EXERCISE BRIEF — Wherever "computer" appears in a line of the listing, that line should be returned.
==== ENTRIES PROVIDED
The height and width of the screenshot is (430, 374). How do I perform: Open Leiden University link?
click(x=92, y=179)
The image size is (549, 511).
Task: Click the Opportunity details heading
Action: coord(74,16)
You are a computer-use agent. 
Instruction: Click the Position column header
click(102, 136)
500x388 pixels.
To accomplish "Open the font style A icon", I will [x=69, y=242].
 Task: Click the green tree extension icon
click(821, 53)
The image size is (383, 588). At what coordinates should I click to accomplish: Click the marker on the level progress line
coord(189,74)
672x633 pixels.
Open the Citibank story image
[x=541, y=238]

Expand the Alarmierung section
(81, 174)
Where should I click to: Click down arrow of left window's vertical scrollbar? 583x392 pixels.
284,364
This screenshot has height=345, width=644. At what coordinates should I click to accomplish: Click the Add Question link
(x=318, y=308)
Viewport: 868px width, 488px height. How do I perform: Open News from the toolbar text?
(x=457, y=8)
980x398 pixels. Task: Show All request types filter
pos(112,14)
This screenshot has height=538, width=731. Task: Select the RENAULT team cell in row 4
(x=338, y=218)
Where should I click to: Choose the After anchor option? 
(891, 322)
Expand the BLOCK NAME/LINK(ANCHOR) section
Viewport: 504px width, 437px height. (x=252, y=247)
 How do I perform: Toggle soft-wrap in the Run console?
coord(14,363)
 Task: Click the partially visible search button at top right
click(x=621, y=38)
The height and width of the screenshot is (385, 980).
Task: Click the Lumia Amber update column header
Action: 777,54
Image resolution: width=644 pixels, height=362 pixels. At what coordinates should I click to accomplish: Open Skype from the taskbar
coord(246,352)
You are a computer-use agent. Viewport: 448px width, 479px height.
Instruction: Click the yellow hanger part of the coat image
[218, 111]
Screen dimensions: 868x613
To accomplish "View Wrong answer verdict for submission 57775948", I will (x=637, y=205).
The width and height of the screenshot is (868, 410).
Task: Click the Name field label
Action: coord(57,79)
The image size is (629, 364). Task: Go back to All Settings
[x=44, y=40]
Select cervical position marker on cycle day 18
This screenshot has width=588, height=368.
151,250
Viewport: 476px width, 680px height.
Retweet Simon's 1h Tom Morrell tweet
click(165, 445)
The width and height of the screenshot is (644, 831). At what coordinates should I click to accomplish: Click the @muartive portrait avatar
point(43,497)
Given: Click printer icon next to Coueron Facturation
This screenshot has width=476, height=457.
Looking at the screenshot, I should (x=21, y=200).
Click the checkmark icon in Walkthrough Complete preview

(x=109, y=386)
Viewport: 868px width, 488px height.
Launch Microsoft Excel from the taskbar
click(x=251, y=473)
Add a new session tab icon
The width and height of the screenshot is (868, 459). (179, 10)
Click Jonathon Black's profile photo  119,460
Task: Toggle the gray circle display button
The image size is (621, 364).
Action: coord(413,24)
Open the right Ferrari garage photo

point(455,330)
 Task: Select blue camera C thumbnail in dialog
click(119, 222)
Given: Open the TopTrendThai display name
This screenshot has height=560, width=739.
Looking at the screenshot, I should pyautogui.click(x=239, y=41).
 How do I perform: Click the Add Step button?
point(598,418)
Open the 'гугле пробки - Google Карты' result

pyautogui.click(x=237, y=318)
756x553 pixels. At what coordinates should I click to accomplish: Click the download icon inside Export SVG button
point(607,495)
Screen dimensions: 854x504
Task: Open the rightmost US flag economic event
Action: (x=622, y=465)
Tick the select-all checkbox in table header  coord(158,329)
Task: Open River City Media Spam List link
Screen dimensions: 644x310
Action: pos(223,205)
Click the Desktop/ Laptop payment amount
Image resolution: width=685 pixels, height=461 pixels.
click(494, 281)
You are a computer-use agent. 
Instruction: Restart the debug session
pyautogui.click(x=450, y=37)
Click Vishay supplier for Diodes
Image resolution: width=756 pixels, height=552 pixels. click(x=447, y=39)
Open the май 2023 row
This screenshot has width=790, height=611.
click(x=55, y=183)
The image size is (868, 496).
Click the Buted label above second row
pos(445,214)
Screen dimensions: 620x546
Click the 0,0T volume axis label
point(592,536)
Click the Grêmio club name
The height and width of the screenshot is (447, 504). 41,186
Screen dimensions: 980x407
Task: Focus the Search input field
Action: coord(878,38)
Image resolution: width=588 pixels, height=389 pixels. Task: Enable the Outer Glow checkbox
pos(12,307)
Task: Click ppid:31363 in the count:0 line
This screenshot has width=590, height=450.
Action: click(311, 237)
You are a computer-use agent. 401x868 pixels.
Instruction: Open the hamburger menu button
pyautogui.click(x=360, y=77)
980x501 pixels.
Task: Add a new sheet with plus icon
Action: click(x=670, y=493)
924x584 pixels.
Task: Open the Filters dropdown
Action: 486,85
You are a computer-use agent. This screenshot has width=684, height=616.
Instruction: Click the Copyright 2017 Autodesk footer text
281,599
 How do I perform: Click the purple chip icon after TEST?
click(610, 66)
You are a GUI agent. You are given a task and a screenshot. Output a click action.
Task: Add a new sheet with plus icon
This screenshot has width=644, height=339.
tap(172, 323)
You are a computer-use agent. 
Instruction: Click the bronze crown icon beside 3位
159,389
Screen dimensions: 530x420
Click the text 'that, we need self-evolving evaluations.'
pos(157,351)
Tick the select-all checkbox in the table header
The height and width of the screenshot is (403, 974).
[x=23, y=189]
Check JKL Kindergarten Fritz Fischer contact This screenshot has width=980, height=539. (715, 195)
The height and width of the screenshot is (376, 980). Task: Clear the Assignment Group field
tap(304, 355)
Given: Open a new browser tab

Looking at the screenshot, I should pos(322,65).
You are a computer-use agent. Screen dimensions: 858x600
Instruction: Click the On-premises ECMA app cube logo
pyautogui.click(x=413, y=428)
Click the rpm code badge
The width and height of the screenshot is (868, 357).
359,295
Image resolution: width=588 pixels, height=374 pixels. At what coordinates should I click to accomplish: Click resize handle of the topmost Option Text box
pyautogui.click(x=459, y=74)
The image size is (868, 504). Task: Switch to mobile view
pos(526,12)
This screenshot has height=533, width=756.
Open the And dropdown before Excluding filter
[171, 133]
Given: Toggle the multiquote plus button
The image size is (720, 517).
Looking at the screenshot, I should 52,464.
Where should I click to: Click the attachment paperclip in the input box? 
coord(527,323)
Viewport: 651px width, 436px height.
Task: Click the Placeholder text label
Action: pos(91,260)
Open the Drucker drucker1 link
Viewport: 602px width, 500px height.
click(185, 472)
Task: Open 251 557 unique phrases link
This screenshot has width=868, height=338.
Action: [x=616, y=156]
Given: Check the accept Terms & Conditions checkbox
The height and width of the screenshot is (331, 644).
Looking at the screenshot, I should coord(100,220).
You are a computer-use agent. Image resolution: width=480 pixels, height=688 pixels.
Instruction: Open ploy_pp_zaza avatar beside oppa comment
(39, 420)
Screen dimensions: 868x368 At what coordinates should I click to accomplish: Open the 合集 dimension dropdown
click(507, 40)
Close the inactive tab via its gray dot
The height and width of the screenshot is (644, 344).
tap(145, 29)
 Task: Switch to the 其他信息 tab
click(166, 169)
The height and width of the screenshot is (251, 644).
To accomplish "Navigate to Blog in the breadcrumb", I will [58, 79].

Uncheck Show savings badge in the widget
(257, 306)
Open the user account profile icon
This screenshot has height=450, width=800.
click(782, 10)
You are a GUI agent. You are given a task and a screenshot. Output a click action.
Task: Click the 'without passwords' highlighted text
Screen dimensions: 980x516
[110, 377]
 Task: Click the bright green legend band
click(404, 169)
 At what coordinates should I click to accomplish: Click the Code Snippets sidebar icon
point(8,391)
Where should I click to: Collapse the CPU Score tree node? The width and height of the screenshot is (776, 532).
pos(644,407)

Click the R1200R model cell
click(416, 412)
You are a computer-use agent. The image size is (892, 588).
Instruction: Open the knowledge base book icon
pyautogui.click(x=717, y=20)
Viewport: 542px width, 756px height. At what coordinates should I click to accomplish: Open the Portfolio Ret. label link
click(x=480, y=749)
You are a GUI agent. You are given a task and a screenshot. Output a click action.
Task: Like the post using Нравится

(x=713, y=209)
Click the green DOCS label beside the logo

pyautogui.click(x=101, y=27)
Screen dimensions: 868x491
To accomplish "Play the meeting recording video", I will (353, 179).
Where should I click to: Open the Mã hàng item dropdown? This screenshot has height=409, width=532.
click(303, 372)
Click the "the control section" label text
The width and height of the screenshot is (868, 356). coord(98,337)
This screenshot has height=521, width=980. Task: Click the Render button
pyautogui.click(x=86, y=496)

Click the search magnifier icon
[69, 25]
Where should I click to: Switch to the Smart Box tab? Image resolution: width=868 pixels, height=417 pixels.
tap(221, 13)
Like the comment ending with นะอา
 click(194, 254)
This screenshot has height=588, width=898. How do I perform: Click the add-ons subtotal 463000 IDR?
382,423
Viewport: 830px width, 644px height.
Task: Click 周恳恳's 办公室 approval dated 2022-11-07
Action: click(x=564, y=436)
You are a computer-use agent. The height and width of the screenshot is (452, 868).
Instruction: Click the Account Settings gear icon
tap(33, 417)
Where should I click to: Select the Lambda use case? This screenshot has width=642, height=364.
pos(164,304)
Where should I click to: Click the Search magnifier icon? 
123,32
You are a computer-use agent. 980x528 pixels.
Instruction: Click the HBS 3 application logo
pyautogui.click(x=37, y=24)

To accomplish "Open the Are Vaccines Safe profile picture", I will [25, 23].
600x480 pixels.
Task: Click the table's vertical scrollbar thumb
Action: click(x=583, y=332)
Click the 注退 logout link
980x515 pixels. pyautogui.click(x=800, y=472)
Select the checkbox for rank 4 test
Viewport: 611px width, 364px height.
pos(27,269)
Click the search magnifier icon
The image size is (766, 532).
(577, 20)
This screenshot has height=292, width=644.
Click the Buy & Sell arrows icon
========
ANSWER TO THIS EXERCISE —
You are a computer-use agent. 
You are a computer-use agent. Viewport: 448px width, 479px height.
You are a computer-use agent. 
You are a computer-use agent. 401x868 pixels.
You are a computer-use agent. This screenshot has width=684, height=616.
You are a computer-use agent. 
You are a computer-use agent. Screen dimensions: 858x600
You are a computer-use agent. Image resolution: width=480 pixels, height=688 pixels.
You are a computer-use agent. The image size is (892, 588).
You are a computer-use agent. The height and width of the screenshot is (452, 868).
You are a computer-use agent. 980x528 pixels.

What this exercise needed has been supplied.